Fabrika 1,5 Milyon Dolar gibi komik bir rakama özelleştirilir. Belirtmek isterim Milyar değil Milyondan bahsediyoruz. Aaa, bir de ne görsünler değeri o zamanlar birkaç yüz milyon dolar olan bugunün parası ile milyar doların üzerinde değeri olan fabrikanın, netice de Türkiye’de monopolü bulunan tekel durumunda bir şirket, kasasında 50 Milyon Dolar nakit yokmu?

Fabrika hemen özelleştirilme sonrası kapatılır. Sene 2005 ve 71 sene Türkiye’nin kağıdını üreten kuruluş Recep Bey’e çarpmıştır. O günden sonra Türkiye kağıdı ithal etmeye başlar.

Dövizin patladığı bu günlerde bazı kitap ve diğer yayınlar kağıdın pahalılığından basılamamaktadır.

Sadece gazete kağıdının fiyatı 2005 ten bu yana neredeyse 8 kat artmışken bunun üzerine bir de döviz kuru farkı binince kağıt Türkiye için bir lüks olmuştur. Kimbilir kimler kazansın diye özelleştirildi SEKA?

Daha önemlisi ortada sistematik bir icraat var. Hedef Türkiye’nin her alanda ithalat bağımlısı olması. Bugün kadar Recep Bey ve ekibi Türkiye lehine bir özelleştirme gerçekleştirmedikleri gibi aldıkları her karar Türkiye’yi yurt dışına bağımlı yapmak için atılan bir adımdır. Recep Bey’e bu talimatı kim verdi, neden Türkiye batırılmaya çalışılıyor? Batırma belki yanlış bir terim Türkiye batmayacak ama bağımlı olacak. Yurt dışı Türkiye’ye bugünde olduğu gibi yön verecek ama Türkiye ve ekonomisi tabii ki varolacak.

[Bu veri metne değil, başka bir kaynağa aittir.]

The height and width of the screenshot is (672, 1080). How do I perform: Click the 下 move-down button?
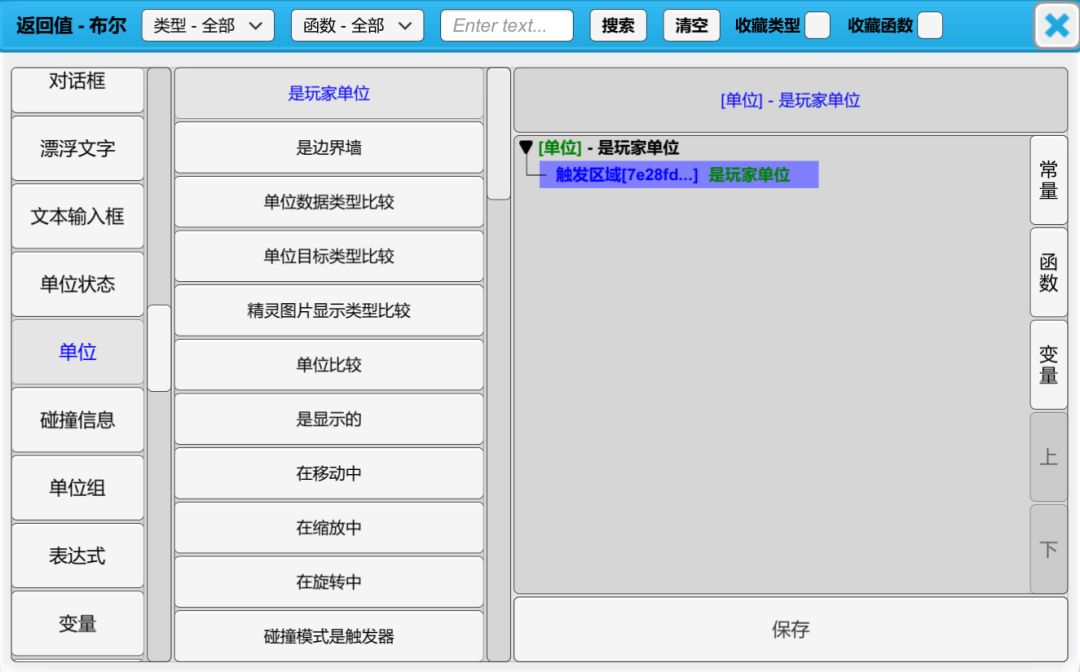pyautogui.click(x=1048, y=549)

Bu arada unutmadan söyleyeyim. SEKA kağıt fabrikasını alan şahısta Kayınpeder. Kimin kayın pederi mi? Recep Bey’in kızının, daha doğrusu damadı ve Hazine ve Maliye bakanı olan Albayrak Bey’in babası dersem daha iyi anlarsınız.

‘Danışıklı dövüş’ tabiri bu şahıslar için sanki düşünülmüş. Şimdi Recep Bey’inde günahını almayalım. Zira ortada iki ihtimal var. Ya bütün kararları birileri ona Türkiye’yi yurt dışına bağımlı yapsın diye talimat verdi diye alıyor, ya da bütün bunlar beceriksizliğin sonucu.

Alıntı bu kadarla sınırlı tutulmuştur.